Щеки Омара залились краской, он вздохнул и опустил голову.

— Ненавижу все это. Я для этого не гожусь. С чего вдруг Юсуф Аббас решил назначить меня?

— Может, он просто знал, что от тебя ему не будет никаких проблем? — безжалостно спросил Нокс.

Омар бросил сердитый взгляд.

— Очень хорошо! — сказал он. — Давай это сделаем.

III

Гейл проводила Стаффорда и Лили в их комнаты и отправилась на поиски Фатимы. Как она и предполагала, та работала в кабинете за своим письменным столом, закутавшись в одеяла, бледная и изможденная. Гейл никогда не могла понять, как в этом хрупком и тщедушном теле мог скрываться интеллект такой невероятной силы. Фатима родилась к востоку от этого места, с юных лет увлеклась историей Египта, закончила Лейденский университет в Голландии и осталась читать там лекции, а потом ежегодно приезжала в Египет на раскопки в Беренике.[27] Но потом из-за болезни она была вынуждена переехать сюда, поближе к семье и своим корням.

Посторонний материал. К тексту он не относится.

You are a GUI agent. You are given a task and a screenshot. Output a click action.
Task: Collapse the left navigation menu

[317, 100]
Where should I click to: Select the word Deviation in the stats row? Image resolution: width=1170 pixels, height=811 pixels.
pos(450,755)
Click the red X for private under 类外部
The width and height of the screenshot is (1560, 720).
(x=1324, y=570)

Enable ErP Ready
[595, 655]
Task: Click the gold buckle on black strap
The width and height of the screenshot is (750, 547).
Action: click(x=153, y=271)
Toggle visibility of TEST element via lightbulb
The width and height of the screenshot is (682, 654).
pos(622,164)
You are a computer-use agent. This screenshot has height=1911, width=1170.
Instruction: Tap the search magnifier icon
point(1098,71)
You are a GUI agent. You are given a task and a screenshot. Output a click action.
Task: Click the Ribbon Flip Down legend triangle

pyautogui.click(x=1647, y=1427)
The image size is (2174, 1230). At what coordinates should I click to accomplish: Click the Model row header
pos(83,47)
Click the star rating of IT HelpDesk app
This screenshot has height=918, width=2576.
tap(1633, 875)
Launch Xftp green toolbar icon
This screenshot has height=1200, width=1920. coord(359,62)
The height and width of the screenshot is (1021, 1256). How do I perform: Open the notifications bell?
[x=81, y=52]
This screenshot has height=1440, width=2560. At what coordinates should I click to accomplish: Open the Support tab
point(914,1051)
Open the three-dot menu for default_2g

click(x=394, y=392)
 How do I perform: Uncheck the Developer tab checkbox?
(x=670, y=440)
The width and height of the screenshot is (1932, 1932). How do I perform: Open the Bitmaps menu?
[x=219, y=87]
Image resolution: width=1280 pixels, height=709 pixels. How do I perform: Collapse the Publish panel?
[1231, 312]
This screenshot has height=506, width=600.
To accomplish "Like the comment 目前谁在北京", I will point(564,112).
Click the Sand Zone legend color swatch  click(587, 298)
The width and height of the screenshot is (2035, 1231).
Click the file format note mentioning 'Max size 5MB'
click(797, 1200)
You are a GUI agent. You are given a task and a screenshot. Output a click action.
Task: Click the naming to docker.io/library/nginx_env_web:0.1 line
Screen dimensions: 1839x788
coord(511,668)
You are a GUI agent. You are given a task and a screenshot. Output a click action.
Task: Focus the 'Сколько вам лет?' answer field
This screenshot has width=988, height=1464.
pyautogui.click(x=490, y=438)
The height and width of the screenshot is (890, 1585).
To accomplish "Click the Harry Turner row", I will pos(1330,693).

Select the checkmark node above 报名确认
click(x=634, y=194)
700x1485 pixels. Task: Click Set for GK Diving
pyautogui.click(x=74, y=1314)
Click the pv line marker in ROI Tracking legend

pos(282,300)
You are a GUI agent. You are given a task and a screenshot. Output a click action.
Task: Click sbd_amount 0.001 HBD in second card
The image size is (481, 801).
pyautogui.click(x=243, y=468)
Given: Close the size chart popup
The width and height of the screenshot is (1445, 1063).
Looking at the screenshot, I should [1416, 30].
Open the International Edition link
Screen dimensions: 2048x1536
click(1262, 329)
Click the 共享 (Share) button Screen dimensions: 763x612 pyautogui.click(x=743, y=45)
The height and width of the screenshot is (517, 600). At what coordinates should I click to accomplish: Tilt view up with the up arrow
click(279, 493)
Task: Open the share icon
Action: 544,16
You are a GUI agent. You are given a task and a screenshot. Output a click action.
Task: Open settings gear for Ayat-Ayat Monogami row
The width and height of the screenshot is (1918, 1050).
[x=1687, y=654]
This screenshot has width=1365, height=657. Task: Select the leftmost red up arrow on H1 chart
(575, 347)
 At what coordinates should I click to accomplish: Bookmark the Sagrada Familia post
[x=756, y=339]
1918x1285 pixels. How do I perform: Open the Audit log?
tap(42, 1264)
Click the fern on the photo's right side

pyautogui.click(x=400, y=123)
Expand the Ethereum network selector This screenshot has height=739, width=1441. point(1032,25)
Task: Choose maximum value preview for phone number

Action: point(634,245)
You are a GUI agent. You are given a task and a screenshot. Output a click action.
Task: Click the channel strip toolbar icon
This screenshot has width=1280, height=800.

— Я видела, что вы приехали, — улыбнулась она. — Спасибо.

Гейл положила ей руку на плечо.

— Я была рада помочь.

— И как тебе наш друг мистер Стаффорд?

— У меня не было возможности познакомиться поближе.

Фатима хмыкнула:

— Что? Все так плохо?

— Он не мой тип историка.

— И не мой тоже.

— Тогда зачем приглашать его?

— Потому что нам нужны деньги, моя дорогая, — сказала Фатима. — А для этого первым делом мы должны получить известность. — Она зажмурила глаза и достала темно-красный платок — верный признак наступающего приступа ужасного кашля.

Гейл терпеливо дождалась, пока приступ не прошел.

— Но должны же быть другие способы! — сказала она, наблюдая за платком, исчезающим в складках одежды Фатимы.

— Если бы так! — Как было известно обеим, основная часть ограниченного бюджета ВСДД направлялась в Гизу, Саккару, Луксор и другие знаменитые места. До Среднего Египта добиралось мало туристов, и он не считался привлекательным для капиталовложений, несмотря на свою красоту, дружелюбие жителей и богатую историю.

— Не понимаю, какая может быть польза от Стаффорда, — упрямо стояла на своем Гейл.

— Люди читают его книги, — ответила Фатима.

— Но в них же полная чепуха!

— Я знаю. Но люди все равно их читают. И смотрят его программы. И наверняка кому-то захочется узнать побольше или даже приехать сюда, чтобы разобраться. Нам и нужен-то достаточный поток приезжих, чтобы заработала туристическая инфраструктура.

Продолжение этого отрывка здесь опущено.